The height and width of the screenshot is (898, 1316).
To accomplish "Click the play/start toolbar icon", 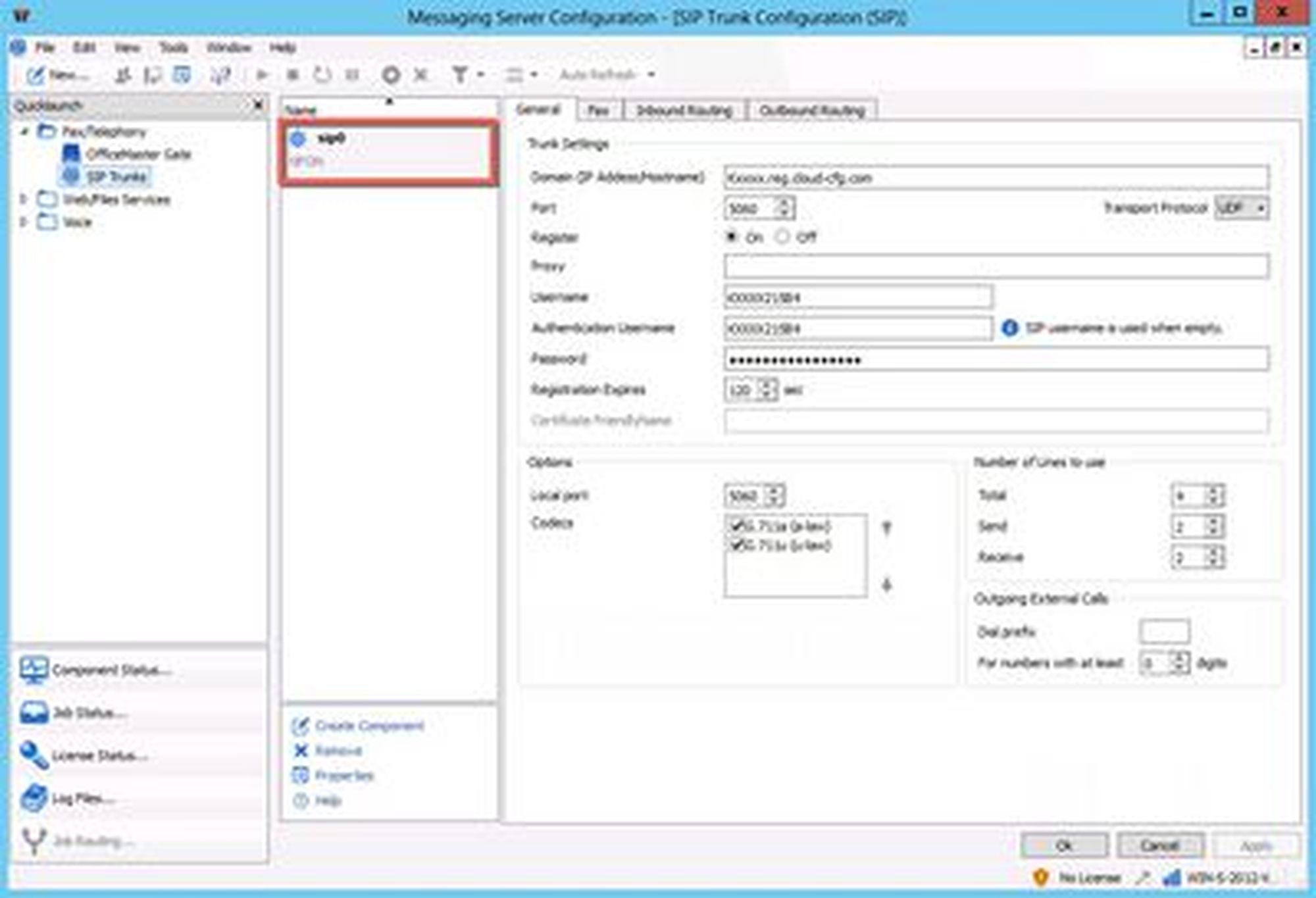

---

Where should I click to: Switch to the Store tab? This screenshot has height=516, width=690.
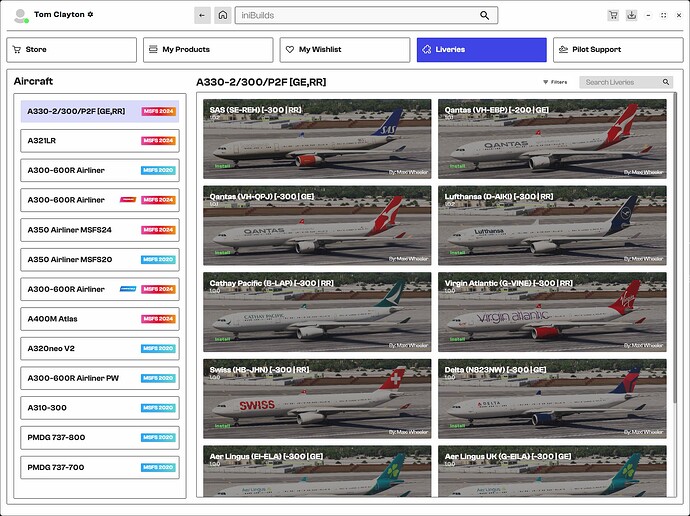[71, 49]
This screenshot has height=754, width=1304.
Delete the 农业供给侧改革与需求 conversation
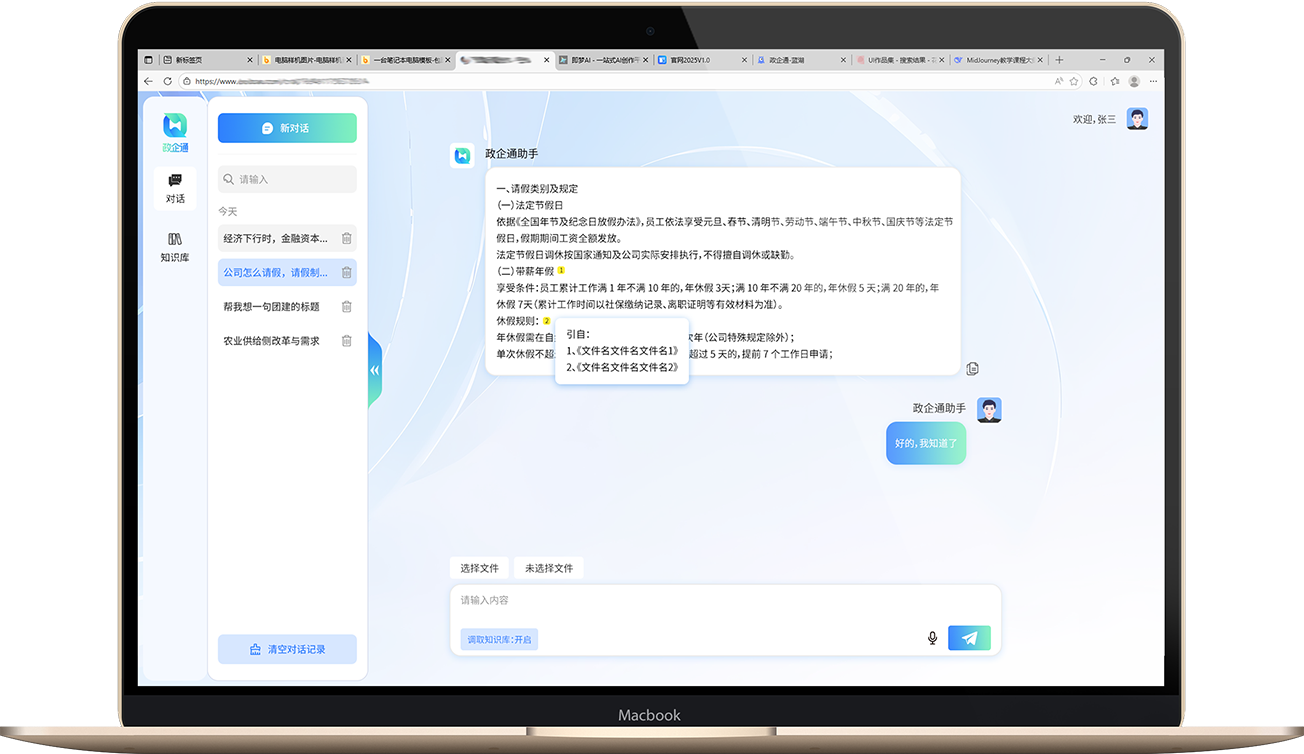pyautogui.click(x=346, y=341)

==

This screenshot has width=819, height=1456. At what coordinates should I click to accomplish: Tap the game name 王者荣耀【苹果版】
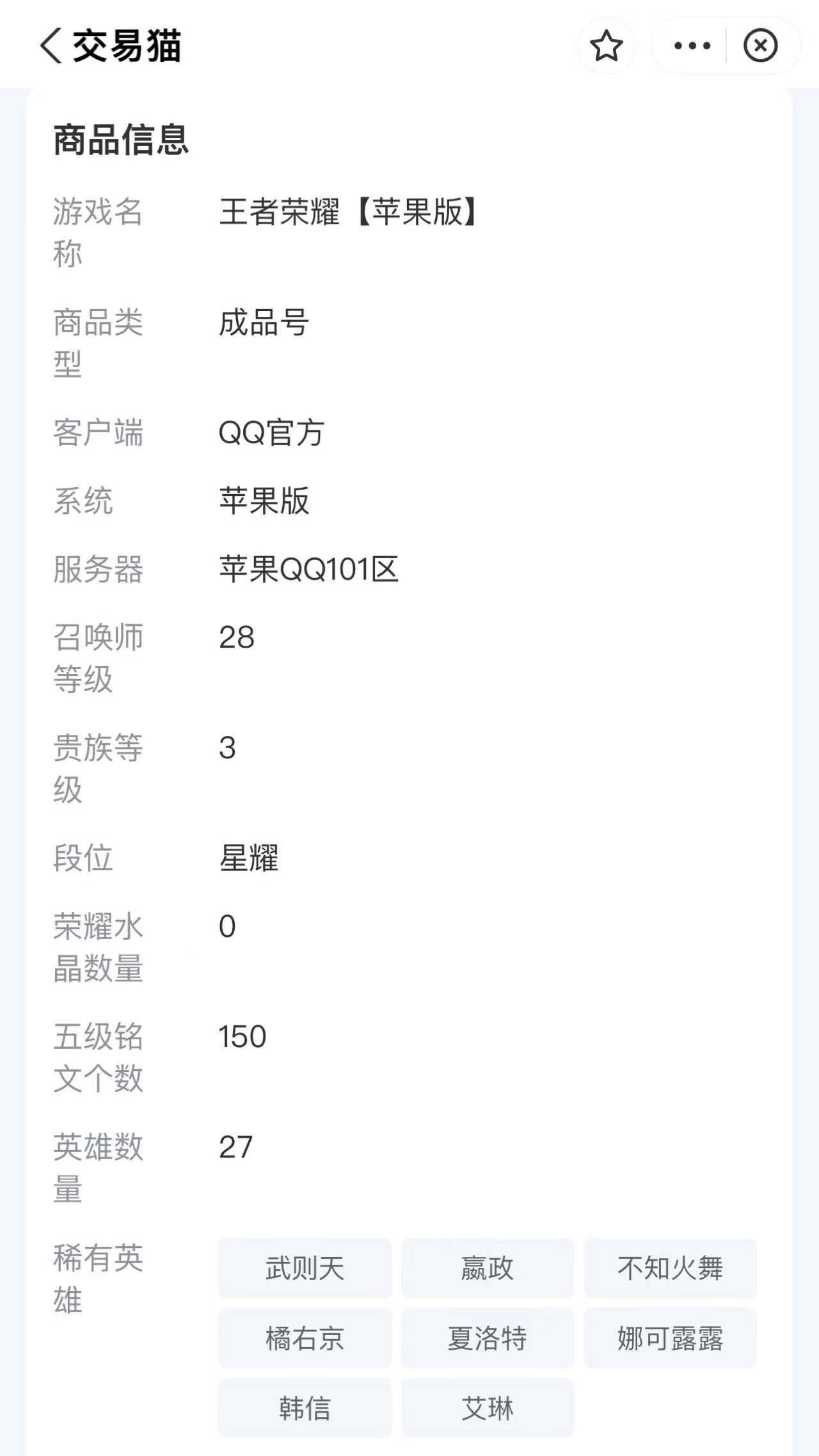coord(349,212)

## Given instruction
Return the records that begin at the line containing "The height and" and end after the line containing "the play/start toolbar", copied word for word. Leave the pictures out.

## Correct output
The height and width of the screenshot is (898, 1316).
To accomplish "Click the play/start toolbar icon", 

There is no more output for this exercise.